Dejando de lado la función estética, se encontró un nuevo uso para los tatuajes: informar a los servicios médicos de que el paciente tiene alguna enfermedad crónica o alergia.

En Estados Unidos se comenzó a utilizar cada vez más este tipo de mensajes en la piel como “Diabético. Tipo2”, acompañados de adornos como tribales o un corazón.

Anteriormente, las personas que tomaban este tipo de precauciones usaban pulseras o colgantes, pero el problema era que podían perderse o romperse con el tiempo.

Barb Wagstaff, fundadora de la asociación canadiense Diabetes Advocacy, explica que “son especialmente prácticos para aquellos que trabajan en lugares en los que no está permitido portar colgantes.
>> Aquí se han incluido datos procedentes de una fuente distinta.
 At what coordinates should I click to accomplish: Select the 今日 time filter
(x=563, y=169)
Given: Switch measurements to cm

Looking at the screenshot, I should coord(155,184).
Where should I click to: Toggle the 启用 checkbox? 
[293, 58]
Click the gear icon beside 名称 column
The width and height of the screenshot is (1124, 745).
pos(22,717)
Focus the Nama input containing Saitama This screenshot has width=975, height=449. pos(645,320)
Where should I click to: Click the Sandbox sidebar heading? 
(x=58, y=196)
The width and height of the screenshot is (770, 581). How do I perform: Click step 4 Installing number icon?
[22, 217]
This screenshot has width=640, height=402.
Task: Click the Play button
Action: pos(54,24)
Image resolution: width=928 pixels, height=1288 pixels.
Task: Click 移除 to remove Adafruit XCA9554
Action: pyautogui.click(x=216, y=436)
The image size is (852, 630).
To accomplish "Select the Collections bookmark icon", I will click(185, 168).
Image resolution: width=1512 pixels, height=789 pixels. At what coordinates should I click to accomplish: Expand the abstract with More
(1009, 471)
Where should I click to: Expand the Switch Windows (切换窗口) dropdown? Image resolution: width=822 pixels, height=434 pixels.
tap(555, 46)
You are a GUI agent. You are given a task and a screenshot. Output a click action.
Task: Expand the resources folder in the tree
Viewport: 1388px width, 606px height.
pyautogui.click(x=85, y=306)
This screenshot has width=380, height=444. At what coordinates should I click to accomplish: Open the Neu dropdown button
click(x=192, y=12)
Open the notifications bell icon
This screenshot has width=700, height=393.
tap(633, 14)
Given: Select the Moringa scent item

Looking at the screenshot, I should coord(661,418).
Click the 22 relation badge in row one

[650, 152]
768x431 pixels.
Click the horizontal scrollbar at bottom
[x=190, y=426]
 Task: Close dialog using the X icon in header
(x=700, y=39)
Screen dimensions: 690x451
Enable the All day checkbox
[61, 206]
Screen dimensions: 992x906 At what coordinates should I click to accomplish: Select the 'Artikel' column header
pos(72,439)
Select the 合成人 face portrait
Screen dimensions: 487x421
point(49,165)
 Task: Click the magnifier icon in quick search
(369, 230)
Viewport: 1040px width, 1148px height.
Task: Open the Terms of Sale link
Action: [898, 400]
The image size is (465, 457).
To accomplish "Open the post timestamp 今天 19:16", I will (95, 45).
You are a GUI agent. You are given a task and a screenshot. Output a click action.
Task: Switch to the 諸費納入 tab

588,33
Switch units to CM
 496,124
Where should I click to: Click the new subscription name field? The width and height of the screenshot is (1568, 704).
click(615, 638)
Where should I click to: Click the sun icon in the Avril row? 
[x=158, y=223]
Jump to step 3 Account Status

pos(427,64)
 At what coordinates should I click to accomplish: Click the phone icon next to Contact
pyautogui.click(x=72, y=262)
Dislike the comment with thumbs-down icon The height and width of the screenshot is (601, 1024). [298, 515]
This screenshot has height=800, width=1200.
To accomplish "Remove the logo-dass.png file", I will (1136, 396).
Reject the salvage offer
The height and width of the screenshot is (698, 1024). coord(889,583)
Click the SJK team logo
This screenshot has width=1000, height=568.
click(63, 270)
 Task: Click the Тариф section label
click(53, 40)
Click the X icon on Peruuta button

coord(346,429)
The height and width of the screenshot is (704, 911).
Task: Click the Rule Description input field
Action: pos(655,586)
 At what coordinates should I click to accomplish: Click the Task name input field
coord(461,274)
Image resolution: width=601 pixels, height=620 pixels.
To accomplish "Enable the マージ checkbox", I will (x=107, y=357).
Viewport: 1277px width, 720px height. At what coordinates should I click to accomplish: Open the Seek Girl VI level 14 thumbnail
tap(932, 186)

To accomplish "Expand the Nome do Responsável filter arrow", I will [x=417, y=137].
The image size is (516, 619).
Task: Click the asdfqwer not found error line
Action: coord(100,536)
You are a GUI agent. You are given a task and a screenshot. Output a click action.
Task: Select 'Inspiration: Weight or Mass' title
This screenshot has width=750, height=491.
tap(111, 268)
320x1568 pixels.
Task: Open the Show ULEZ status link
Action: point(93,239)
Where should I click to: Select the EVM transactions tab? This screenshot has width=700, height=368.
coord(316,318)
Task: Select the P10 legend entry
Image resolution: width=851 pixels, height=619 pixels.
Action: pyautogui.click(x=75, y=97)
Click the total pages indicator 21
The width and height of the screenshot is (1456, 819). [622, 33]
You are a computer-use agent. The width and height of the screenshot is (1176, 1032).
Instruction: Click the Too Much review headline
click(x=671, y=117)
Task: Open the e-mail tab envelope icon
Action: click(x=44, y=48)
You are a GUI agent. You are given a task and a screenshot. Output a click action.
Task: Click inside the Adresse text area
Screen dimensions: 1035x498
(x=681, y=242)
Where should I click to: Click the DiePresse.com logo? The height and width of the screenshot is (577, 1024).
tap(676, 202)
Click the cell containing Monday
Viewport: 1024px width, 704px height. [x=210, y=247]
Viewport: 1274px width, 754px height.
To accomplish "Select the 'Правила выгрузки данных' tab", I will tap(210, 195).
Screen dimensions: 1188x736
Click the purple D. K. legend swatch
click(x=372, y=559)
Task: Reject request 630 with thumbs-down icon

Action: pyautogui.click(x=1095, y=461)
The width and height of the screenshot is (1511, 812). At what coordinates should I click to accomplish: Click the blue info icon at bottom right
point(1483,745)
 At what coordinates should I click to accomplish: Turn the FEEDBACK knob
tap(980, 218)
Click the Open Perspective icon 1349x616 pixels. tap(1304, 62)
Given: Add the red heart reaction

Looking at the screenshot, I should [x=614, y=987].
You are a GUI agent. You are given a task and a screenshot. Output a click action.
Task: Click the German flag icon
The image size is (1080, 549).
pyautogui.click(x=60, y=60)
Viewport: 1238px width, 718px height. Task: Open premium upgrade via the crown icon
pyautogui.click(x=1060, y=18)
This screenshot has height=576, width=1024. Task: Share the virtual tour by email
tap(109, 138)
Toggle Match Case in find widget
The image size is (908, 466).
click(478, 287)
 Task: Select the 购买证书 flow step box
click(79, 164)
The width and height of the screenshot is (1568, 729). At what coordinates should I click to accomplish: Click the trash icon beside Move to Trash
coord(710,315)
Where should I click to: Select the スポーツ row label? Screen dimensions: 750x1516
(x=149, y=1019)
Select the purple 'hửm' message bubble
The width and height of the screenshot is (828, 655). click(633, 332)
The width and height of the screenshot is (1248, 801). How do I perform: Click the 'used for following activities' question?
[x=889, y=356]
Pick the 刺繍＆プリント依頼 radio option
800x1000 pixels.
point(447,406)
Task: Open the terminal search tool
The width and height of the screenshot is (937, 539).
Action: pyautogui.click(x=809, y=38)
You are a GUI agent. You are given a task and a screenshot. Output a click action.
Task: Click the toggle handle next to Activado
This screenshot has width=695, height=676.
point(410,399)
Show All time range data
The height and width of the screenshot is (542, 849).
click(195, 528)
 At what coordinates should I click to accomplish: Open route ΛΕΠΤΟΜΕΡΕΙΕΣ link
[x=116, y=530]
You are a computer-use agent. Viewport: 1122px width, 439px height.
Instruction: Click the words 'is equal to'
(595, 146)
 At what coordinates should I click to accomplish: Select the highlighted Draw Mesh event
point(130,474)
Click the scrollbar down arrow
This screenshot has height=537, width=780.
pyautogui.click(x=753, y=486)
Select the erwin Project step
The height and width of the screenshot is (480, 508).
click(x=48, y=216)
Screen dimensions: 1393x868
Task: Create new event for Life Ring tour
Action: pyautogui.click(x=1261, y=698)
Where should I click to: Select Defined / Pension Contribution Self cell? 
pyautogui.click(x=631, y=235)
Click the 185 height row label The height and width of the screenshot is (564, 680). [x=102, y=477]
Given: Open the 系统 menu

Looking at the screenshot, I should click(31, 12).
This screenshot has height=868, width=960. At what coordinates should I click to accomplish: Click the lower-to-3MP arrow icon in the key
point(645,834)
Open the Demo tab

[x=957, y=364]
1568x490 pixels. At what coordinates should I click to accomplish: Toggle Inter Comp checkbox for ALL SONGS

En esos casos los trabajadores se sienten más seguros”.

Algunos tatuajes informan que el portador padece algún tipo de alergia, como a la penicilina; otros que la persona no quiere recibir algún tipo de tratamiento como la reanimación cardiopulmonar.

El doctor Aldasouqui, endocrinólogo, recomienda que los profesionales médicos aprovechen esta tendencia para dar consejos sobre cómo deben ser empleados.

Además, señala que sería útil que los tatuajes siguieran unos mismos patrones y que se ubiquen siempre en la misma zona del cuerpo, como en los brazos o en el pecho.

En su protocolo de actuación, los profesionales de emergencias siempre deben buscar información sobre las enfermedades del paciente y sus preferencias de tratamiento, y buscan cualquier tipo de brazalete, colgante o tatuaje.